Dodik Slams Butmir Package, Proposes New Talks

resizer58Republika Srpska Premier Milorad Dodik has sharply criticised recent negotiations initiated by senior EU and US officials and called for new talks among local leaders without the presence of international officials.

The “Butmir talks were an unnecessary adventure,” local media quoted Dodik as saying on Friday.

The leader of the Serb-dominated Bosnain entity sharply criticised the constitutional reform package proposed by US Deputy Secretary of State James Steinberg and Swedish Foreign Minister Carl Bildt – the latter on behalf of the EU.

The proposal featured a set of requirements and incentives aimed at overcoming Bosnia’s political impasse. However, talks on the initiative, held at Butmir military camp near Sarajevo on October 9, 20 and 21, failed to produce any concrete results.

Bosnian Serb leaders rejected the EU-US proposal even before the start of the Butmir talks, Dodik noted. He added that the proposal could not serve as the basis for putative future talks. The initiative was also rejected by most Bosnian Croat and Bosniak (Bosnian Muslim) leaders.

“For me, the Butmir process does not exist,” Dodik said.

He also told reporters that, in the next ten days, he will look to convene a meeting of all the main Bosnian parties represented in the state and entity parliaments, hoping that local leaders – in the absence of international officials – would be able to resolve the country’s political deadlock.

Comments made by Dodik and other local leaders stand in stark contrast to the moderately optimistic statements of Steinberg and Bildt. Immediately after the meeting, the two officials said that local leaders were much closer to a compromise then their public statements would suggest.

Bildt and Steinberg said that negotiations will continue on a technical level until mid-November when the Peace Implementation Council, PIC – the body that oversees the Bosnian peace process – meets to decide on the closure of the Office of the High Representative, OHR.
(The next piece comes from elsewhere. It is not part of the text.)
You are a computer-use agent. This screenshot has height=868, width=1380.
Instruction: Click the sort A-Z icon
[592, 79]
Some western diplomats have expressed optimism that Bosnian leaders could reach a compromise in the next few days.

However, the Serb member of the Bosnian Presidency, Nebojsa Radmanovic, told reporters on Friday that Bildt and Steinberg were fooled by some western ambassadors and OHR staff into believing that an agreement could be finalised.

Sarajevo daily SAN reports that Dodik has already decided to organise a referendum on the independence of Republika Srpska. According to the newspaper’s unnamed sources, Dodik will announce the entity plebiscite on December 18, immediately after the PIC meeting.
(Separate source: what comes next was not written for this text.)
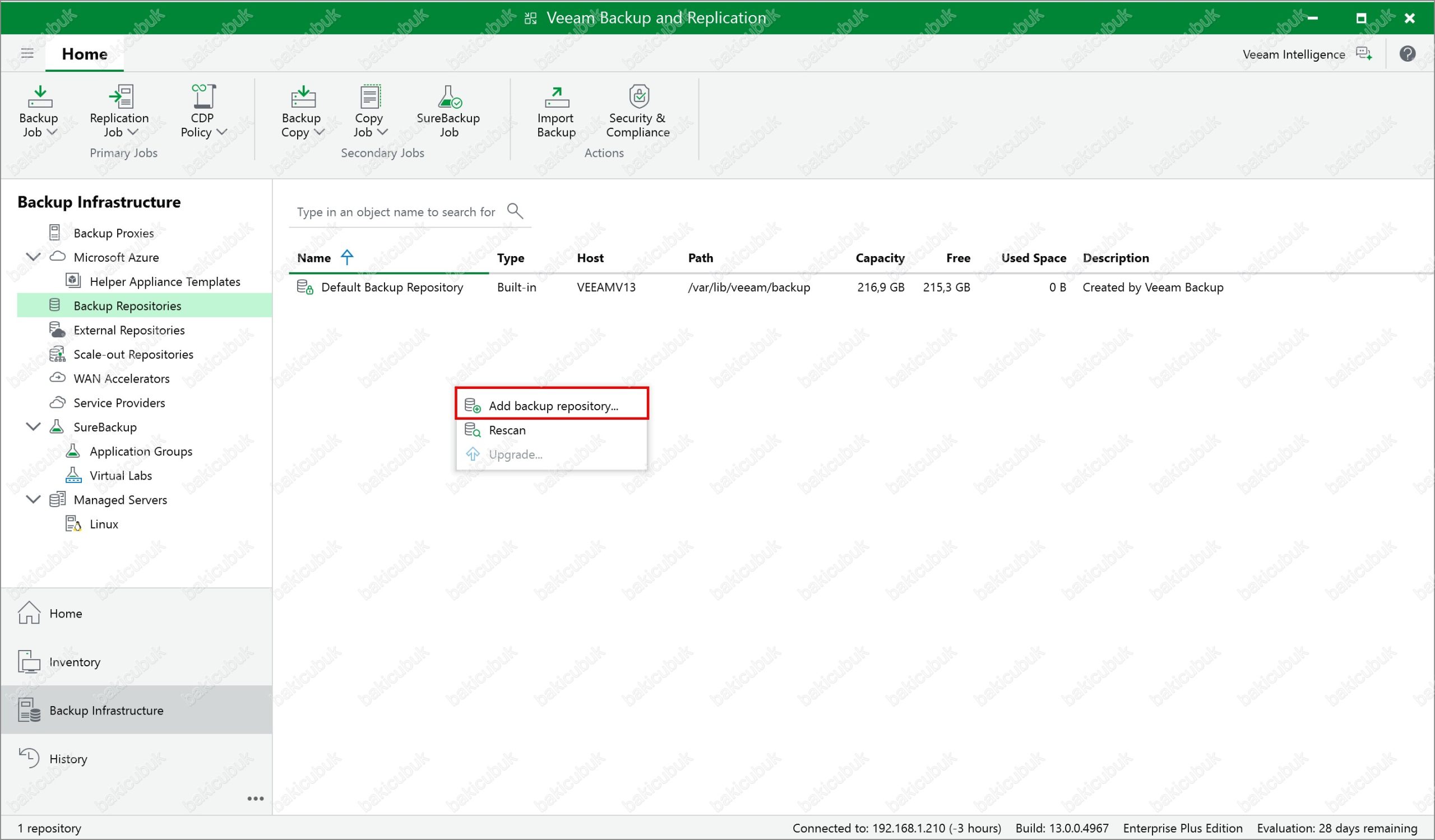Open the History view
The width and height of the screenshot is (1435, 840).
[68, 759]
Balkan Insight could not ndependently confirm this claim. Nevertheless, Dodik has repeatedly threatened to make this move. Just before the beginning of the second round of the Butmir talks, on October 20, Dodik pledged to organise a referendum if western nations tried to pressure Bosnian Serbs into accepting the proposed package. He also asked Bildt and Steinberg to include the right for entities to organise referendums in proposed constitutional changes.

Many local officials and experts have warned in the past that if Republika Srpska tries to secede from Bosnia and Herzegovina it would, at best, create a long-term political and diplomatic problem and, at worst, could even trigger violence.

While media speculation on the possible secession of Republika Srpska has stoked extant public concerns, Thursday’s visit of Serbian Foreign Minister Vuk Jeremic to Sarajevo and Banja Luka offered a glimpse of hope.

During his visit, Jeremic met a number of local leaders from Bosnia’s three main ethnic groups. He stressed that Serbia supports the territorial and constitutional integrity of Bosnia and Herzegovina, adding that Belgrade is interested in improving relations not only with Bosnian Serb but with all Bosnian leaders.